当初は不動産の管理など堅実な経営を行っていたが、
バブル期に松下正治の長女(松下幸之助の孫)の夫で
浦和土木工業創業者の息子でもある関根恒雄に代替わりすると、
それまで中規模のオフィスビル・マンション開発から、
大規模開発へと事業内容が変貌した。
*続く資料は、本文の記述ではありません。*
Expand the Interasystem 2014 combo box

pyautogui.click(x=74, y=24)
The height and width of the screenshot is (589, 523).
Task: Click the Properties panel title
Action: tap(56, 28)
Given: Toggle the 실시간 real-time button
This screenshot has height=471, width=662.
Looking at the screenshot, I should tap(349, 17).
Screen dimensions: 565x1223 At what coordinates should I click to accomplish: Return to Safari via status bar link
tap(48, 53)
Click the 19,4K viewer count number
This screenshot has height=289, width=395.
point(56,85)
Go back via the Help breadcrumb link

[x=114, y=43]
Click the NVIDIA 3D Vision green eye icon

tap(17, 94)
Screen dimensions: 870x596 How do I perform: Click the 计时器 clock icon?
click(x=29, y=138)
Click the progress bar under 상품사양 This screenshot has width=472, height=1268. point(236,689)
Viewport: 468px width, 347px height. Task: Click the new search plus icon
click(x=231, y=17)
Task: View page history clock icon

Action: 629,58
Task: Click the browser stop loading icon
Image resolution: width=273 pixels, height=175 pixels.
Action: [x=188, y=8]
コクドとの合弁による
ホテル部門への進出や、妙高パインバレー、マウントレースイ、
和歌山マリーナシティといった広大なリゾート開発にのめり込み、
1988年にはゴールドコーストのホテルを全日空ホテルズから買収し
ロイヤルパインズリゾートとした。
バブル期に行われた過剰投資から、バブル崩壊後の1990年代後半には
借入金が7000億円超に達するなど、経営危機に陥った。
当時はビル部門を大和ハウス工業へ売却するという
事実上の身売りが計画されたものの、松下家を中心とする
当時の経営陣が同意せず実現しなかった。
松下興産はその後、優良不動産の売却を進め、
1999年(平成11年)には住友銀行と松下グループ・松下電器から
1,500億円規模の支援を受けることによって一時的に経営危機を脱した[2]。
しかし、同年10月に同社最後のホテル開発として関根社長の出身地に
開業した浦和センチュリーシティとそのテナントである
浦和ロイヤルパインズホテルの投資が重荷となり、
長期借入金負担が一掃されなかった。
2004年(平成16年)に不動産売却損が積もり上がる形で
有利子負債額約7700億円、約1400億円の債務超過となり、
再び経営危機に陥った。当時の日経新聞の報道などによると、
この際には大和ハウス工業など数社に売却を打診したものの
条件面で折り合わず[注 1]、松下興産は自主再建を目指すこととなった。